If you’re brainstorming, you may simply have a blank whiteboard, or sticky notes that you use to organize the free form discussion. If the stage of the design is super early, it could actually work against you to have higher fidelity artifacts like PowerPoint decks or prototypes.
The next phase in design may be about figuring you want you want your design to be great at, and what its goal is. This is absolutely appropriate for design discussion too. At Microsoft, for framing design discussions, the leader would usually bring a PowerPoint deck that outlines the vision, point of view and goals for the design.
Early concept sketches
Another common tool for design discussions are early sketches that convey the spirit of the design. These are intentionally low fidelity sketches that help give people an idea of the direction you’d like to go in without actually making any commitments around the detailed designs.
Low fidelity prototypes
Having a low fidelity prototype with some level of interactivity is also a useful tool to help study how users will experience your design, and useful for design discussions. Low fidelity prototypes can be everything from assembled paper, to PowerPoint animations, to HTML or working Flash prototypes.
High fidelity comps
Detailed production comps, usually designed and rasterized static Photoshop images or AfterEffects animations are useful tools for design discussions, when talking through the brand message that you want to send, and how the design may harmoniously work with other designs in your product suite.
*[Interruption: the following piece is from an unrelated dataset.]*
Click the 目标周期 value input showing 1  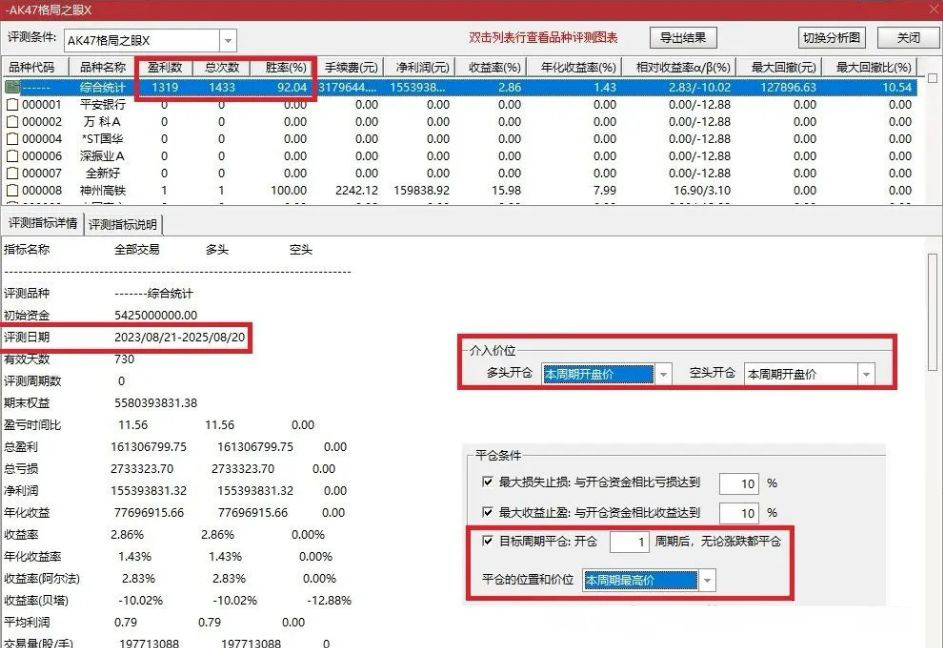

High fidelity comps are fairly dangerous though, if you bring high fidelity comps when you’re goal is to talk about broader design topics, or framing, you’re likely to have the discussion distracted by the details of the comp itself.
While you’re building the each of the aspects of your product, design discussions are an amazing tool to validate some of your UX goals against what is actually built. This is also a great opportunity catch any details that may have been missed in the implementation.
4) Encourage discussion and feedback
As a leader or collaborator, it’s your responsibility in a design discussion to help facilitate an open and productive discussion. Look for ways to use probing questions to get to the heart of a design or a piece of feedback. Even though design is very personal, and as a leader you may be very passionate about your design point of view, look at feedback as a gift worth considering and know that it isn’t a personal insult or attack. As a collaborator, think about how you can pose the questions in a way that helps the leader have something actionable to think about.
|Collaborator||I don’t like purple as the background. It looks gross.||Why did you choose purple as the background? It’s not obvious how that maps to your branding goals.|
|Collaborator||Why are you building this thing? XY product is way better!||I’d like to better understand your product is differentiated from other products in the market, XY product, for example.|
|Leader||This is the way I designed it, and I’m not going to change it.||Although I feel confident we’re going in the right direction with this design, I haven’t seen that perspective yet. I’m going to study that further.|
|Leader||You just don’t get what we’re doing here.||Can you explain in a bit more detail what your question is in relation to ?|
Go join a design discussion!
Design discussions are a great way to get your designs out there and get some meaningful feedback from your peers. If you keep an open mind and a collaborative style, as a leader or a collaborator you are sure to learn something valuable from each presentation. Go and start or join a design discussion today, your designs will thank you for it.